Note: when the Macro.IsReceiverStyle() method returns true, the target argument will be nil.

type MacroExprFactory 

type MacroExprFactory = parser.ExprHelper

MacroExprFactory assists with the creation of Expr values in a manner which is consistent the internal semantics and id generation behaviors of the parser and checker libraries.

type MacroExprHelper 

type MacroExprHelper interface {
	// Copy the input expression with a brand new set of identifiers.
	Copy(*exprpb.Expr) *exprpb.Expr

	// LiteralBool creates an Expr value for a bool literal.
	LiteralBool(value bool) *exprpb.Expr

	// LiteralBytes creates an Expr value for a byte literal.
	LiteralBytes(value []byte) *exprpb.Expr

	// LiteralDouble creates an Expr value for double literal.
	LiteralDouble(value float64) *exprpb.Expr

	// LiteralInt creates an Expr value for an int literal.
	LiteralInt(value int64) *exprpb.Expr

	// LiteralString creates am Expr value for a string literal.
	LiteralString(value string) *exprpb.Expr

	// LiteralUint creates an Expr value for a uint literal.
	LiteralUint(value uint64) *exprpb.Expr

	// NewList creates a CreateList instruction where the list is comprised of the optional set
	// of elements provided as arguments.
	NewList(elems ...*exprpb.Expr) *exprpb.Expr

	// NewMap creates a CreateStruct instruction for a map where the map is comprised of the
	// optional set of key, value entries.
	NewMap(entries ...*exprpb.Expr_CreateStruct_Entry) *exprpb.Expr

	// NewMapEntry creates a Map Entry for the key, value pair.
	NewMapEntry(key *exprpb.Expr, val *exprpb.Expr, optional bool) *exprpb.Expr_CreateStruct_Entry

	// NewObject creates a CreateStruct instruction for an object with a given type name and
	// optional set of field initializers.
	NewObject(typeName string, fieldInits ...*exprpb.Expr_CreateStruct_Entry) *exprpb.Expr

	// NewObjectFieldInit creates a new Object field initializer from the field name and value.
	NewObjectFieldInit(field string, init *exprpb.Expr, optional bool) *exprpb.Expr_CreateStruct_Entry

	// Fold creates a fold comprehension instruction.
	//
	// - iterVar is the iteration variable name.
	// - iterRange represents the expression that resolves to a list or map where the elements or
	//   keys (respectively) will be iterated over.
	// - accuVar is the accumulation variable name, typically parser.AccumulatorName.
	// - accuInit is the initial expression whose value will be set for the accuVar prior to
	//   folding.
	// - condition is the expression to test to determine whether to continue folding.
	// - step is the expression to evaluation at the conclusion of a single fold iteration.
	// - result is the computation to evaluate at the conclusion of the fold.
	//
	// The accuVar should not shadow variable names that you would like to reference within the
	// environment in the step and condition expressions.
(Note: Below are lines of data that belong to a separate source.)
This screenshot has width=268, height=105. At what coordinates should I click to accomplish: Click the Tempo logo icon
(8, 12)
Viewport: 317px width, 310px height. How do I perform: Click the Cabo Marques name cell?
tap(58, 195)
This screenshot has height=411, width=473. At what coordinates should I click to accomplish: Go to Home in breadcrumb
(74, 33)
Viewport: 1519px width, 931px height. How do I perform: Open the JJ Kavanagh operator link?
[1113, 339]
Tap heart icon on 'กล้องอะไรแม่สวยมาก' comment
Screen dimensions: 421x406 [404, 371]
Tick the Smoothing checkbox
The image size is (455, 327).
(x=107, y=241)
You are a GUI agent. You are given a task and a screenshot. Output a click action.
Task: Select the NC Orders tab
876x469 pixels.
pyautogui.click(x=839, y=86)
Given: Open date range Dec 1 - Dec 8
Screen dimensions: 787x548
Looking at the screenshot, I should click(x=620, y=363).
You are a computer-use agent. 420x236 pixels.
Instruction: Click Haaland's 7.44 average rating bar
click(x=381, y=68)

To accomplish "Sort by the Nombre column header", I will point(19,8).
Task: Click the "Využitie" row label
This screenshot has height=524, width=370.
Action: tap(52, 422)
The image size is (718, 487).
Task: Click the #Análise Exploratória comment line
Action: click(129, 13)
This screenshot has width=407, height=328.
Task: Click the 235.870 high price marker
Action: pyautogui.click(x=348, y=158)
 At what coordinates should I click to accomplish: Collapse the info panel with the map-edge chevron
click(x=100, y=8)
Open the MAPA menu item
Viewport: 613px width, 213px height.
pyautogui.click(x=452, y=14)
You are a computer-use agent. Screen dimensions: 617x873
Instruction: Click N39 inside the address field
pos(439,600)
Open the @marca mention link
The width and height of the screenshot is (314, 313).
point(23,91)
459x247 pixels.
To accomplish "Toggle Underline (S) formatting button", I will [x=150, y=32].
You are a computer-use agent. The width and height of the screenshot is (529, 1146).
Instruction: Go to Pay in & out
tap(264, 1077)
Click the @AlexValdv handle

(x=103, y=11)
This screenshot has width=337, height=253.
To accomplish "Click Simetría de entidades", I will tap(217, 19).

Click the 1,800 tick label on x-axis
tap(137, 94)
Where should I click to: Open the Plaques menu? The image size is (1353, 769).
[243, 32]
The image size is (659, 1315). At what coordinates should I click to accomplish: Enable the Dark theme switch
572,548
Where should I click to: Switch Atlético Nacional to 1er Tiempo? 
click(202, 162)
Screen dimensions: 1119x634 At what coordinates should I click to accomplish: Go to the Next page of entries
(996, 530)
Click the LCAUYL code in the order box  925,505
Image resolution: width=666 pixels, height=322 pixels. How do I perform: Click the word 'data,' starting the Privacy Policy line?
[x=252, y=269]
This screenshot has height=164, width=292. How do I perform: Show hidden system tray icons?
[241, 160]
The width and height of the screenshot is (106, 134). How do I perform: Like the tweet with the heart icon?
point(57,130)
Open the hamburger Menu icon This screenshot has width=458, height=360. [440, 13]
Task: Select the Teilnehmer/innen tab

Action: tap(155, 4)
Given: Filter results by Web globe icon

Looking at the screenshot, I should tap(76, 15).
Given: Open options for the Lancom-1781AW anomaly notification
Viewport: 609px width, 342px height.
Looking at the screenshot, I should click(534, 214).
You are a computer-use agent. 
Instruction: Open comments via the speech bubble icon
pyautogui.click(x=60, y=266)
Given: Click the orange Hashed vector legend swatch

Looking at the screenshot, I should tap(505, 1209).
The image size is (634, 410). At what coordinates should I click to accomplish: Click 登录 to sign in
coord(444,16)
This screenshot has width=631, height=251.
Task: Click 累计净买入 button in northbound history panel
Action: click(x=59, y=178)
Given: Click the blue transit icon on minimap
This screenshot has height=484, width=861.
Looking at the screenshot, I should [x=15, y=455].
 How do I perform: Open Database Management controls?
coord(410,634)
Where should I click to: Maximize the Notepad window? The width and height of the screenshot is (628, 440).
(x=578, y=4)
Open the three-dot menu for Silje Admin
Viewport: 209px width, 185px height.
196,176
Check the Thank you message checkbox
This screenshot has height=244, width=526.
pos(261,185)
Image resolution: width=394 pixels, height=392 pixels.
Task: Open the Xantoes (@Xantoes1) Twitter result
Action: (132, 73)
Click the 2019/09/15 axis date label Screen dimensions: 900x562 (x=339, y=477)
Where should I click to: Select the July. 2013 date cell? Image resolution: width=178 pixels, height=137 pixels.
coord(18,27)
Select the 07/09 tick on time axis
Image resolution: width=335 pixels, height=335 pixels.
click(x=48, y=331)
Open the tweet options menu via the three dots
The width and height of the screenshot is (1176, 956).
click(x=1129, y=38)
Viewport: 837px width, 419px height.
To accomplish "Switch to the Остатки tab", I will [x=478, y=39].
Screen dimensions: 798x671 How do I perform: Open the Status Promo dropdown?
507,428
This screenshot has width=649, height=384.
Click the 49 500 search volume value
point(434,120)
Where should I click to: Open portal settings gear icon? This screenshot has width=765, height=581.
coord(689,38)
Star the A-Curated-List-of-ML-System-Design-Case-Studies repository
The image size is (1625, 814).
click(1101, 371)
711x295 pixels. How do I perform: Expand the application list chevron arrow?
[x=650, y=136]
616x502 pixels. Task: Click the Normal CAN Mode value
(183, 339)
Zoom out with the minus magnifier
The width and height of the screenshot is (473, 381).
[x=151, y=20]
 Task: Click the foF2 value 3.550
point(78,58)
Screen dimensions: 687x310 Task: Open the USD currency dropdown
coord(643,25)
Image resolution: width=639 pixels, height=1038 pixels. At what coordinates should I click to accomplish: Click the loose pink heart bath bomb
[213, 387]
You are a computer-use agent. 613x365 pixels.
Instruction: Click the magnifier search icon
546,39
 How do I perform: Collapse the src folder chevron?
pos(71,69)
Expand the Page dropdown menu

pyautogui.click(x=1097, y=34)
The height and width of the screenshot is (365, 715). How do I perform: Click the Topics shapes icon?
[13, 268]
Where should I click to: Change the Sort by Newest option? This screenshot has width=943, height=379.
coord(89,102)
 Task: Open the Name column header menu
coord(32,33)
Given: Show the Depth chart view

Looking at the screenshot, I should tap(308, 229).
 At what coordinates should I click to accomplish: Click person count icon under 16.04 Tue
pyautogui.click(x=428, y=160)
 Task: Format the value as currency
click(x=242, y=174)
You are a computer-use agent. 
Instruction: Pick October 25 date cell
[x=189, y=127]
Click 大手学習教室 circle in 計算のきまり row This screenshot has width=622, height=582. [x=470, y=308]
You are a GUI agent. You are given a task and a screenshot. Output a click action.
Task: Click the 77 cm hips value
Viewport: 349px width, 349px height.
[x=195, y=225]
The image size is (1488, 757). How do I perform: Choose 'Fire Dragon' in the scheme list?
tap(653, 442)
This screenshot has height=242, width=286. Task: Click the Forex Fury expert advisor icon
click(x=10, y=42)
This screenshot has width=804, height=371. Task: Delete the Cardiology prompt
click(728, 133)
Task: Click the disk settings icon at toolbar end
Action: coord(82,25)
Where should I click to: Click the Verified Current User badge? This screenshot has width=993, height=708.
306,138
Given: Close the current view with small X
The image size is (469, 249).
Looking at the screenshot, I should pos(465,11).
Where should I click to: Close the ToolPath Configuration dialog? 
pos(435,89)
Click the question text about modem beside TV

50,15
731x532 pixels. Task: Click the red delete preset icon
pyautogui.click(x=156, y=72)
Presently, the name __result__ is commonly
	// used by built-in macros but this may change in the future.
	Fold(iterVar string,
		iterRange *exprpb.Expr,
		accuVar string,
		accuInit *exprpb.Expr,
		condition *exprpb.Expr,
		step *exprpb.Expr,
		result *exprpb.Expr) *exprpb.Expr

	// Ident creates an identifier Expr value.
	Ident(name string) *exprpb.Expr

	// AccuIdent returns an accumulator identifier for use with comprehension results.
	AccuIdent() *exprpb.Expr

	// GlobalCall creates a function call Expr value for a global (free) function.
	GlobalCall(function string, args ...*exprpb.Expr) *exprpb.Expr

	// ReceiverCall creates a function call Expr value for a receiver-style function.
	ReceiverCall(function string, target *exprpb.Expr, args ...*exprpb.Expr) *exprpb.Expr

	// PresenceTest creates a Select TestOnly Expr value for modelling has() semantics.
	PresenceTest(operand *exprpb.Expr, field string) *exprpb.Expr

	// Select create a field traversal Expr value.
	Select(operand *exprpb.Expr, field string) *exprpb.Expr

	// OffsetLocation returns the Location of the expression identifier.
	OffsetLocation(exprID int64) common.Location

	// NewError associates an error message with a given expression id.
	NewError(exprID int64, message string) *Error
}

MacroExprHelper exposes helper methods for creating new expressions within a CEL abstract syntax tree. ExprHelper assists with the manipulation of proto-based Expr values in a manner which is consistent with the source position and expression id generation code leveraged by both the parser and type-checker.

type MacroFactory 

type MacroFactory = parser.MacroExpander

MacroFactory defines an expansion function which converts a call and its arguments to a cel.Expr value.

type MacroOpt 

type MacroOpt = parser.MacroOpt

MacroOpt defines a functional option for configuring macro behavior.

func MacroDocs 

func MacroDocs(docs ...string) MacroOpt

MacroDocs configures a list of strings into a multiline description for the macro.

func MacroExamples 

func MacroExamples(examples ...string) MacroOpt

MacroExamples configures a list of examples, either as a string or common.MultilineString, into an example set to be provided with the macro Documentation() call.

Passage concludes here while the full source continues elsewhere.